Les deux se complètent. Tous les ans, il y a des coureurs qui passent d’équipe amateur vers l’échelon professionnel. Dans notre Conti, on parle de 12 coureurs dont un tiers d’étrangers. Ça veut dire une petite dizaine de coureurs du vivier français, ça reste raisonnable.

Mais ils font partie des meilleurs amateurs.

Ça permet à d’autres, qui auraient peut-être été en deuxième ou troisième ligne, de se retrouver dans des équipes à des niveaux différents.

Le Paris Cycliste Olympique et Hexagone-Corbas Lyon ont décidé d’arrêter leur équipe N1 pour se tourner vers les U19. Le modèle amateur est-il obsolète ?

Je ne dirais pas qu’il est obsolète. Il nécessite de se restructurer pour répondre à cette situation du sport. Paul Seixas est passé directement de junior en World Tour, est-ce que ça continuera à se produire ? Ça indique la tendance. C’est aux différents niveaux de s’adapter. Nous, on s’est adaptés en créant la Conti il y a quelques années.

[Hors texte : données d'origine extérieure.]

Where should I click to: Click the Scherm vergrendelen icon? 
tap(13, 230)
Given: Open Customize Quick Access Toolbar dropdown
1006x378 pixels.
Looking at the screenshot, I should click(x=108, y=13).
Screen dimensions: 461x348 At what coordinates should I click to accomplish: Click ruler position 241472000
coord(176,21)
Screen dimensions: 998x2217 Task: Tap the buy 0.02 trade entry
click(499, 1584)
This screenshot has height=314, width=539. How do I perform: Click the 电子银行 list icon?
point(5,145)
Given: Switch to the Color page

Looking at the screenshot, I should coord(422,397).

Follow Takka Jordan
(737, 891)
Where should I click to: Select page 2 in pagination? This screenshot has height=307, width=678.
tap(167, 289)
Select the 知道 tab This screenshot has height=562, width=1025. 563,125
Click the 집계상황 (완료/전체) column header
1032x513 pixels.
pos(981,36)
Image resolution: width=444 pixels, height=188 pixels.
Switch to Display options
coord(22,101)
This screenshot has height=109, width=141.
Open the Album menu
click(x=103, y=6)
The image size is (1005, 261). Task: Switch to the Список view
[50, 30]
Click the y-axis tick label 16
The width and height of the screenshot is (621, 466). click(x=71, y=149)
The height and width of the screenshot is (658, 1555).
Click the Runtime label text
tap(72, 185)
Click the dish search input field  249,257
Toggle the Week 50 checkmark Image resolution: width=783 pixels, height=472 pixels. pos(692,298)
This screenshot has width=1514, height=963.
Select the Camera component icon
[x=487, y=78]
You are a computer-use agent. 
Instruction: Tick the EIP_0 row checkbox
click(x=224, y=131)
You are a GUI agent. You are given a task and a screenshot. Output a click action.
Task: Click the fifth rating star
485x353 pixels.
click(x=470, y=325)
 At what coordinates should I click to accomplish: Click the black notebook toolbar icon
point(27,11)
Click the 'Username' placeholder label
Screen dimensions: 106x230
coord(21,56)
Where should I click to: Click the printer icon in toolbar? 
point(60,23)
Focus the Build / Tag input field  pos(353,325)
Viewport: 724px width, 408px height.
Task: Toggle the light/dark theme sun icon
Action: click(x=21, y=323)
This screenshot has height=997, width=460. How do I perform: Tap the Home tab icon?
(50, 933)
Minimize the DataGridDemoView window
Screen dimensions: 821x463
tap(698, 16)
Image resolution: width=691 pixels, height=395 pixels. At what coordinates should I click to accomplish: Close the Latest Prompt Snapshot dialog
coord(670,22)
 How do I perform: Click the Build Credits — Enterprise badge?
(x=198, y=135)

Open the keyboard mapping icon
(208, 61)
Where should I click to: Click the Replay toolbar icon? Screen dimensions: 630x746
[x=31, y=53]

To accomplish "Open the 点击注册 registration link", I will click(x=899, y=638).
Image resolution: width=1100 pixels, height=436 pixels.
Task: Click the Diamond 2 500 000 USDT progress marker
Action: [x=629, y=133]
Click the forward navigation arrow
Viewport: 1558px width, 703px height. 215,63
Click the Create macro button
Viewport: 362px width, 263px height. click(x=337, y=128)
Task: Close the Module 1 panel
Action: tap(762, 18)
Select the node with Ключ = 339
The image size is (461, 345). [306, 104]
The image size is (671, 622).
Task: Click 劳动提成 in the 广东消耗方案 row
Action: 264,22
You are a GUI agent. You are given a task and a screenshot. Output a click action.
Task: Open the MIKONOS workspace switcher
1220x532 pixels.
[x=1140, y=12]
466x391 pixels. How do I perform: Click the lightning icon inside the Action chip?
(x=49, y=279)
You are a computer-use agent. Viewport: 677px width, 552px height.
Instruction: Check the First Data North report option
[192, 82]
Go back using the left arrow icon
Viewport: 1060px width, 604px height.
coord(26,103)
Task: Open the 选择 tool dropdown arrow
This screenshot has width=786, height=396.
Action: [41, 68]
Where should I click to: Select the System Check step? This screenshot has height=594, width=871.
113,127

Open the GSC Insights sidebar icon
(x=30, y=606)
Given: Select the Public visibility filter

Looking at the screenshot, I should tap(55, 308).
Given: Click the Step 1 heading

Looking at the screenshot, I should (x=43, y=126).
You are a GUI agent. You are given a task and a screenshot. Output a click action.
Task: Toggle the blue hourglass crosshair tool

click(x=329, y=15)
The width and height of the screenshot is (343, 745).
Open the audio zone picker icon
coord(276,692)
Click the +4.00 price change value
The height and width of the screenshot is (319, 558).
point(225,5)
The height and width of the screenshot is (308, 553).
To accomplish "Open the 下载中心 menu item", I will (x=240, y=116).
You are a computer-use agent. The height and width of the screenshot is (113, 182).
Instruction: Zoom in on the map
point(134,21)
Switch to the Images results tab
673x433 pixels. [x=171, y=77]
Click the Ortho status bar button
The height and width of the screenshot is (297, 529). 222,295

Et là, le monde amateur doit aussi s’adapter.

Professionnaliser les coureurs trop tôt peut-il entraîner des carrières plus courtes ?

C’est un véritable risque et on y est très attentif. C’est pour ça que cette Conti existe et qu’on leur apprend leur métier en étant certain de franchir les paliers étape par étape, de ne pas les griller et assurer une longévité plus importante dans ce sport. En allant trop vite, on risque de toucher à la santé mentale ou à de la fatigue excessive.

* Dans les équipes de premières et deuxièmes divisions mondiales, 27 coureurs sont passés par la Conti Groupama-FDJ (sept n’ont jamais porté le maillot de l’équipe WorldTour).